■ **GOAL OF THE EXERCISE**
Set down a precise copy of the whole listing.

■ **DATA LISTING**
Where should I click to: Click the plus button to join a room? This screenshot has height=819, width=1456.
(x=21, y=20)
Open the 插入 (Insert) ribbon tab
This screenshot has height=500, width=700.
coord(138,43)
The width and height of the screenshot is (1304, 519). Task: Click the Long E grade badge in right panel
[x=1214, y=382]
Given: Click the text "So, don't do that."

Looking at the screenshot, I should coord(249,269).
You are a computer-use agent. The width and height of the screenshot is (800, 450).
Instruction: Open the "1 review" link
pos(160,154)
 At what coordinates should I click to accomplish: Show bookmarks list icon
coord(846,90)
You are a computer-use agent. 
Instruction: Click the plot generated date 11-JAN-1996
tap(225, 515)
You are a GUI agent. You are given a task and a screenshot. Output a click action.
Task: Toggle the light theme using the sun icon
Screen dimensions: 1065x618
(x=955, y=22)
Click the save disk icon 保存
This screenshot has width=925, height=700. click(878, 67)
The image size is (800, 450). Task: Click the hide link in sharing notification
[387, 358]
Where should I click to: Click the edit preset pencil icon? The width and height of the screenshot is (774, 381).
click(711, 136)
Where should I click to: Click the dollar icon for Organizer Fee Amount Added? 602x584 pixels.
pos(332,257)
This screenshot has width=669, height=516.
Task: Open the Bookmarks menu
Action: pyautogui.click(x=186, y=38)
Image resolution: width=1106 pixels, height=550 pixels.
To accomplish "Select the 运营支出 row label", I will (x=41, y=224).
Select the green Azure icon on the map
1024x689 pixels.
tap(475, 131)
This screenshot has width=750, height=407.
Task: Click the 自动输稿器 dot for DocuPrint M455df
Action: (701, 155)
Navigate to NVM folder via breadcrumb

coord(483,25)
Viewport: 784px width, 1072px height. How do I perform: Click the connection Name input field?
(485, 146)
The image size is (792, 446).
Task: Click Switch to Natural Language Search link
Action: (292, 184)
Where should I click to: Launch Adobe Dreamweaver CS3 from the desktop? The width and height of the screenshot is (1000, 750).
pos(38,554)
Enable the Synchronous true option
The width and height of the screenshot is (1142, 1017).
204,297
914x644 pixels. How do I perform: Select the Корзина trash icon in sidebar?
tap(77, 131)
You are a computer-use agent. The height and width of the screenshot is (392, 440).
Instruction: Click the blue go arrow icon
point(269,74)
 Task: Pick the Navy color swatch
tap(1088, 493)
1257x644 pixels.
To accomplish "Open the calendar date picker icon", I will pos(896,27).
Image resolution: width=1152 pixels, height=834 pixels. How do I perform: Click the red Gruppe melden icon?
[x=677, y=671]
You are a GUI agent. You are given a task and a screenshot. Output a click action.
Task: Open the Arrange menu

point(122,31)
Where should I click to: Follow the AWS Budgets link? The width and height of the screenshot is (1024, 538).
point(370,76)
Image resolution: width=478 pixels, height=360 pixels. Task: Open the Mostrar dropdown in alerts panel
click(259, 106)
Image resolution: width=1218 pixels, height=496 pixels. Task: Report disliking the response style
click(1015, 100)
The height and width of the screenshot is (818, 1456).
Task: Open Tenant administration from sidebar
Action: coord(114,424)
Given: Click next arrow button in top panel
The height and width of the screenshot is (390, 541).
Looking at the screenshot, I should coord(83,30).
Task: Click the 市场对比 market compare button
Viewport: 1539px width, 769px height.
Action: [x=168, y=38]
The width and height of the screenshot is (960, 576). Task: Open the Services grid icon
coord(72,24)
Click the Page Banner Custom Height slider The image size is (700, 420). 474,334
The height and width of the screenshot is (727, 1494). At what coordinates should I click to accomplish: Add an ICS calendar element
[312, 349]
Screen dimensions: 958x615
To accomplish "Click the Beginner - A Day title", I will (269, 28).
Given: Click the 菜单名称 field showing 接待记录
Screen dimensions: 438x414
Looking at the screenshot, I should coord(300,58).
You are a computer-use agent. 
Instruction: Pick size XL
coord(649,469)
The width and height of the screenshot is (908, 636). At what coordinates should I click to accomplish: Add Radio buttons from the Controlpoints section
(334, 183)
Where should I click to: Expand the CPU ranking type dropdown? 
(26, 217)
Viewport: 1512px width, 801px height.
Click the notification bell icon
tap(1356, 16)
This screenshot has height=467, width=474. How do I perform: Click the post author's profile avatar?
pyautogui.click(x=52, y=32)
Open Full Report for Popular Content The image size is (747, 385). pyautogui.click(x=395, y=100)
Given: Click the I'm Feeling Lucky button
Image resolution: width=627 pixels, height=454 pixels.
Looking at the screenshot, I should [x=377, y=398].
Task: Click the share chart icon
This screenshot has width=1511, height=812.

■ **WRITTEN ANSWER**
Where should I click to: Click the plus button to join a room? This screenshot has height=819, width=1456.
(x=21, y=20)
Open the 插入 (Insert) ribbon tab
This screenshot has height=500, width=700.
coord(138,43)
The width and height of the screenshot is (1304, 519). Task: Click the Long E grade badge in right panel
[x=1214, y=382]
Given: Click the text "So, don't do that."

Looking at the screenshot, I should coord(249,269).
You are a computer-use agent. The width and height of the screenshot is (800, 450).
Instruction: Open the "1 review" link
pos(160,154)
 At what coordinates should I click to accomplish: Show bookmarks list icon
coord(846,90)
You are a computer-use agent. 
Instruction: Click the plot generated date 11-JAN-1996
tap(225, 515)
You are a GUI agent. You are given a task and a screenshot. Output a click action.
Task: Toggle the light theme using the sun icon
Screen dimensions: 1065x618
(x=955, y=22)
Click the save disk icon 保存
This screenshot has width=925, height=700. click(878, 67)
The image size is (800, 450). Task: Click the hide link in sharing notification
[387, 358]
Where should I click to: Click the edit preset pencil icon? The width and height of the screenshot is (774, 381).
click(711, 136)
Where should I click to: Click the dollar icon for Organizer Fee Amount Added? 602x584 pixels.
pos(332,257)
This screenshot has width=669, height=516.
Task: Open the Bookmarks menu
Action: pyautogui.click(x=186, y=38)
Image resolution: width=1106 pixels, height=550 pixels.
To accomplish "Select the 运营支出 row label", I will (x=41, y=224).
Select the green Azure icon on the map
1024x689 pixels.
tap(475, 131)
This screenshot has width=750, height=407.
Task: Click the 自动输稿器 dot for DocuPrint M455df
Action: (701, 155)
Navigate to NVM folder via breadcrumb

coord(483,25)
Viewport: 784px width, 1072px height. How do I perform: Click the connection Name input field?
(485, 146)
The image size is (792, 446).
Task: Click Switch to Natural Language Search link
Action: (292, 184)
Where should I click to: Launch Adobe Dreamweaver CS3 from the desktop? The width and height of the screenshot is (1000, 750).
pos(38,554)
Enable the Synchronous true option
The width and height of the screenshot is (1142, 1017).
204,297
914x644 pixels. How do I perform: Select the Корзина trash icon in sidebar?
tap(77, 131)
You are a computer-use agent. The height and width of the screenshot is (392, 440).
Instruction: Click the blue go arrow icon
point(269,74)
 Task: Pick the Navy color swatch
tap(1088, 493)
1257x644 pixels.
To accomplish "Open the calendar date picker icon", I will pos(896,27).
Image resolution: width=1152 pixels, height=834 pixels. How do I perform: Click the red Gruppe melden icon?
[x=677, y=671]
You are a GUI agent. You are given a task and a screenshot. Output a click action.
Task: Open the Arrange menu

point(122,31)
Where should I click to: Follow the AWS Budgets link? The width and height of the screenshot is (1024, 538).
point(370,76)
Image resolution: width=478 pixels, height=360 pixels. Task: Open the Mostrar dropdown in alerts panel
click(259, 106)
Image resolution: width=1218 pixels, height=496 pixels. Task: Report disliking the response style
click(1015, 100)
The height and width of the screenshot is (818, 1456).
Task: Open Tenant administration from sidebar
Action: coord(114,424)
Given: Click next arrow button in top panel
The height and width of the screenshot is (390, 541).
Looking at the screenshot, I should coord(83,30).
Task: Click the 市场对比 market compare button
Viewport: 1539px width, 769px height.
Action: [x=168, y=38]
The width and height of the screenshot is (960, 576). Task: Open the Services grid icon
coord(72,24)
Click the Page Banner Custom Height slider The image size is (700, 420). 474,334
The height and width of the screenshot is (727, 1494). At what coordinates should I click to accomplish: Add an ICS calendar element
[312, 349]
Screen dimensions: 958x615
To accomplish "Click the Beginner - A Day title", I will (269, 28).
Given: Click the 菜单名称 field showing 接待记录
Screen dimensions: 438x414
Looking at the screenshot, I should coord(300,58).
You are a computer-use agent. 
Instruction: Pick size XL
coord(649,469)
The width and height of the screenshot is (908, 636). At what coordinates should I click to accomplish: Add Radio buttons from the Controlpoints section
(334, 183)
Where should I click to: Expand the CPU ranking type dropdown? 
(26, 217)
Viewport: 1512px width, 801px height.
Click the notification bell icon
tap(1356, 16)
This screenshot has height=467, width=474. How do I perform: Click the post author's profile avatar?
pyautogui.click(x=52, y=32)
Open Full Report for Popular Content The image size is (747, 385). pyautogui.click(x=395, y=100)
Given: Click the I'm Feeling Lucky button
Image resolution: width=627 pixels, height=454 pixels.
Looking at the screenshot, I should [x=377, y=398].
Task: Click the share chart icon
This screenshot has width=1511, height=812.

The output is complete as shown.